SAN FRANCISCO: Asiana Airlines said Monday it will sue a TV station that incorrectly reported racially offensive names of four pilots onboard the flight that crash-landed in early July at San Francisco International Airport.
An anchorwoman at KTVU, a Fox affiliate based in Oakland, California, fell victim on Friday to an apparent prank and reported four bogus pilot names, including “Sum Ting Wong” and “Wi Tu Low,” during the noon newscast. Within hours, the broadcast footage had gone viral on the Internet, drawing widespread criticism and ridicule.
“We decided to sue KTVU because Asiana Airlines thinks their news defames our pilots and our company’s reputation,” Kiwon Suh, an Asiana spokesman, said Monday.
During an extended on-air apology late Friday, KTVU said it failed to “read the names out loud, phonetically sounding them out.” But in a bizarre twist, the station also blamed the National Transportation Safety Board, which had confirmed the names for the station prior to the broadcast.
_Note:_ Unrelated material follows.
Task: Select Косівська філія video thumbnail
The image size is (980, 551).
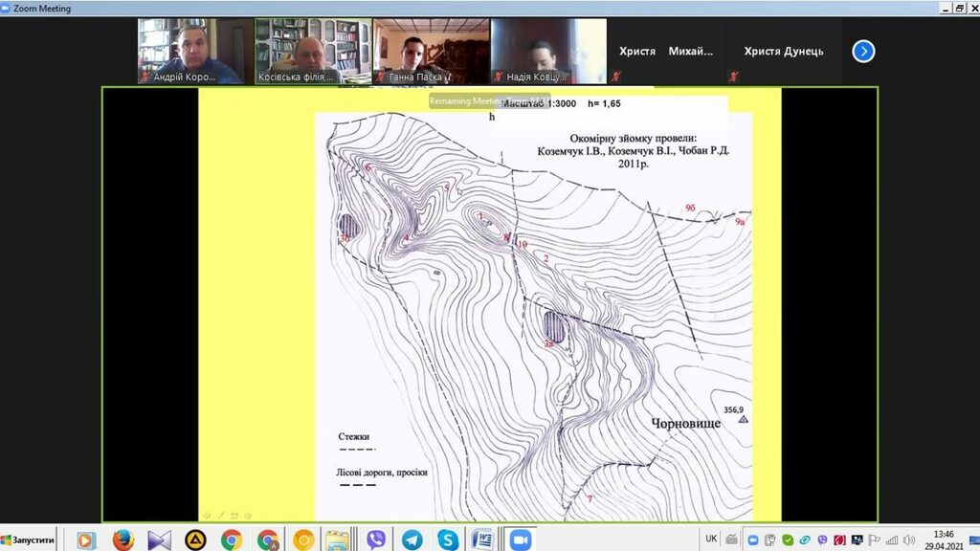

The NTSB apologized late Friday and acknowledged that a summer intern who was answering phones as a volunteer at the agency confirmed the fake names “in good faith” for KTVU. So far, neither KTVU nor the NTSB have explained where the names originated.
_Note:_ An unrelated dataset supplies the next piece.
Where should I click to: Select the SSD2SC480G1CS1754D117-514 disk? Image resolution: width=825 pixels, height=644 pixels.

On Monday, Suh, the Asiana spokesman, played down earlier reports that the company threatened legal action against the federal agency as well. “We will never sue the NTSB,” Suh said.
KTVU and the NTSB did not respond to requests for comment on Monday.
KTVU’s gaffe came five days after Asiana disclosed the names of the pilot and co-pilot on Flight 214 as Lee Kang-kook and Lee Jeong-min, respectively.
The station, which is owned by the media conglomerate Cox, said Sunday that Tori Campbell, the co-anchor who read the newscast, will take a leave of absence following “the fallout from a racist name prank of which she was an unwitting participant.”
The crash of the Boeing 777 plane resulted in the deaths of three teenage girls in a group of students from eastern China who were visiting the United States for a summer camp. Over 180 passengers and crew members were injured.